— DATA TO EXAMINE —
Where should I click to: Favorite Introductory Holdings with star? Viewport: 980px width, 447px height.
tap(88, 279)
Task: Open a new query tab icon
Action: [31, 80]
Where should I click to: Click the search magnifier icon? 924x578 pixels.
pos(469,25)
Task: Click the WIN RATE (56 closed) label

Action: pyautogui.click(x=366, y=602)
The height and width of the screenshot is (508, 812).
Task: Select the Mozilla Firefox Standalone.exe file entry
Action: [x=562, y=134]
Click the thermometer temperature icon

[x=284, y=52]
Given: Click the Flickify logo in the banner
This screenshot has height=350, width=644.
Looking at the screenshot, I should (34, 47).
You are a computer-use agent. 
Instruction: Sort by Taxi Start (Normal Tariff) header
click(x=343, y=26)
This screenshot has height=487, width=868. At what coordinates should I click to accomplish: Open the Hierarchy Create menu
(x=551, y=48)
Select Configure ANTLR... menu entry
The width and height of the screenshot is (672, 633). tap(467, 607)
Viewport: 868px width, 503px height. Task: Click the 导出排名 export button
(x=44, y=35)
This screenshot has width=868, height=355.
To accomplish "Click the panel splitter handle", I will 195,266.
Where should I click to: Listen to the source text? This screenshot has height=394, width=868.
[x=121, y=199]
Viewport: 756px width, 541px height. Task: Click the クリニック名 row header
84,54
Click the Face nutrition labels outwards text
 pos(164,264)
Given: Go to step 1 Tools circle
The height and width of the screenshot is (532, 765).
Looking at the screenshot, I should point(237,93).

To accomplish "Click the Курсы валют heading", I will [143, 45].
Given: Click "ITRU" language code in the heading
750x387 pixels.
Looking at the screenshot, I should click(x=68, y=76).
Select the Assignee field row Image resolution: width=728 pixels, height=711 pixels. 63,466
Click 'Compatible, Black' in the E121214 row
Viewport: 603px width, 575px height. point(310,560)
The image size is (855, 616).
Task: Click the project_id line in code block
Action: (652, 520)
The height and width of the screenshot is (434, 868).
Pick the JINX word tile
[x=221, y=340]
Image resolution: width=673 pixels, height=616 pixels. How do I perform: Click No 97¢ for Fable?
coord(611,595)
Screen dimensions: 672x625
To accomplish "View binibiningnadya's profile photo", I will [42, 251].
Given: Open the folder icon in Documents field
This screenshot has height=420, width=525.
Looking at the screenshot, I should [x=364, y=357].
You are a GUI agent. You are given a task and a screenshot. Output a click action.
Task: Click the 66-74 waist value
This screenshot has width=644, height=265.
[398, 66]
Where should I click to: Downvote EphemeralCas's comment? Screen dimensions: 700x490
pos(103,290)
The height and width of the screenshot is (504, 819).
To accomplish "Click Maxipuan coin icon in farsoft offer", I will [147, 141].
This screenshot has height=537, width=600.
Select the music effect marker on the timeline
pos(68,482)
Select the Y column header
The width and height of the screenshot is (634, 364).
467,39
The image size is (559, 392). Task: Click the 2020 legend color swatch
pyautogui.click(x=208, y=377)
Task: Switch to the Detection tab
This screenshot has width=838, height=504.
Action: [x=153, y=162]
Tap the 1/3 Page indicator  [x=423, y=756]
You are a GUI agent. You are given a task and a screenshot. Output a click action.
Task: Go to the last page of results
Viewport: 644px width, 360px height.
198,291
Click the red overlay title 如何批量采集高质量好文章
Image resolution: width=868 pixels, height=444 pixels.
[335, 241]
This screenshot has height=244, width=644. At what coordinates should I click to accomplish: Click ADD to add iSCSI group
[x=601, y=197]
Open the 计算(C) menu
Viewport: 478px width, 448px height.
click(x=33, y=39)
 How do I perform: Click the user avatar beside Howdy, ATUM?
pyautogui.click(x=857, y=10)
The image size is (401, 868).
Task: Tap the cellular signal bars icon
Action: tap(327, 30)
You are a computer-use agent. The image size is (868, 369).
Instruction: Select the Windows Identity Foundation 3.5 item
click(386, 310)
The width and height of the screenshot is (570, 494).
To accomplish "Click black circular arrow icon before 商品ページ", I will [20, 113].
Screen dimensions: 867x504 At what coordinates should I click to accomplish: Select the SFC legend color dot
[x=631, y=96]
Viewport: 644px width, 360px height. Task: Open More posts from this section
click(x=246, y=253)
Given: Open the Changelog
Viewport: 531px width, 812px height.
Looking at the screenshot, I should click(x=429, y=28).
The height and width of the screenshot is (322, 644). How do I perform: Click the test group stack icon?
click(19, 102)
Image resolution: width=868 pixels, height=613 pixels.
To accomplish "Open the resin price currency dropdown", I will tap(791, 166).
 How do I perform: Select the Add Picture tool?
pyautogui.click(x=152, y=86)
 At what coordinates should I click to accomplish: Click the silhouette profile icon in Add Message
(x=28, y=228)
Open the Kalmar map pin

— WORK ORDER —
Give the number of lines in the listing that hold the word "will", with no other words.

— TASK RESPONSE —
6